Personal Loan Guide: 5 Things You Should Consider
If you decide to take a personal loan, keep the following points in mind to avoid facing trouble in future.
1. Amount Of Loan
Personal loans are easy to get but are really expensive to pay off. Do not take personal loan unless it is for some emergency or a fruitful purpose. Determine the amount of loan which you need to meet your financial needs. It should be under your ability to repay quickly without much burden. Besides your capacity to repay, the loan amount depends on several other factors like your personal income, your occupation etc. The amount you pay for personal loan each month, should not be more than 10 percent of your monthly salary.
There are plenty of banks which offer personal loans in India. It is advisable to do proper homework before applying for a personal loan in a particular bank. Different banks may have different rates of interest for loans. Research, compare and find out the bank where you can get the best interest rate.

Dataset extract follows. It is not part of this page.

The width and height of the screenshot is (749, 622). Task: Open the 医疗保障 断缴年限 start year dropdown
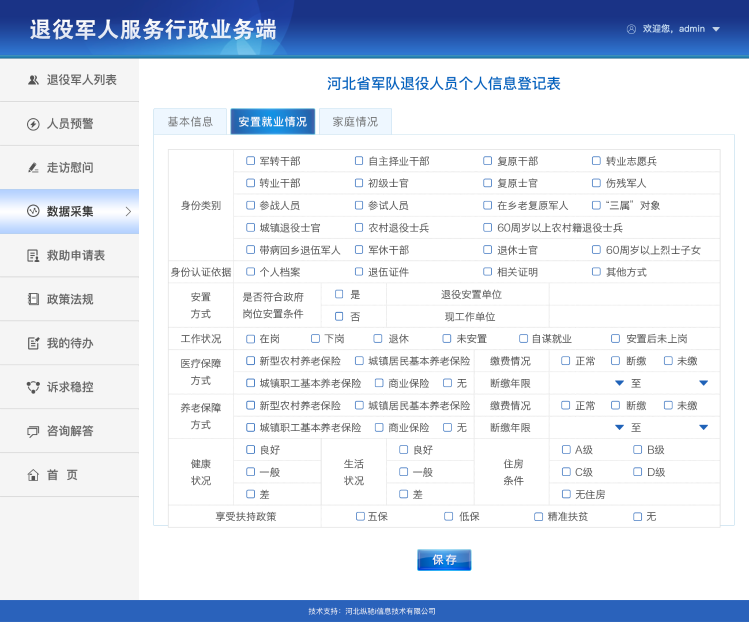point(619,383)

3. Avoid Too Many Personal Loans
Try not to take too many personal loans as it shows your credit hunger. Also, it will impact your credit history negatively. Banks report all your financial activities to CIBIL. In order to save yourself getting a bad CIBIL score, it is recommended to keep number of personal loans to minimum.
4. Loan Term
Loan term usually lies between 1 to 4 years. It depends on the bank from which you are talking up personal loan as well as on your occupation. Try to keep your loan term short. It should preferably be 1-2 years. The loan term of a personal loan may also be a deciding factor for the interest that you pay against the loan. Interest and loan term are related to each other. Longer the tenure of loan repayment, higher will be interest rate.
5. Penalty & Other Costs
There are penalties and additional costs like late payment charges, prepayment charges and processing fees etc. which you may be required to pay. Different banks may charge differently. So, you must learn about such charges before finalizing the bank for taking personal loan. And most of popular banks offers personal loan balance transfer to reduce the burden of existing loans.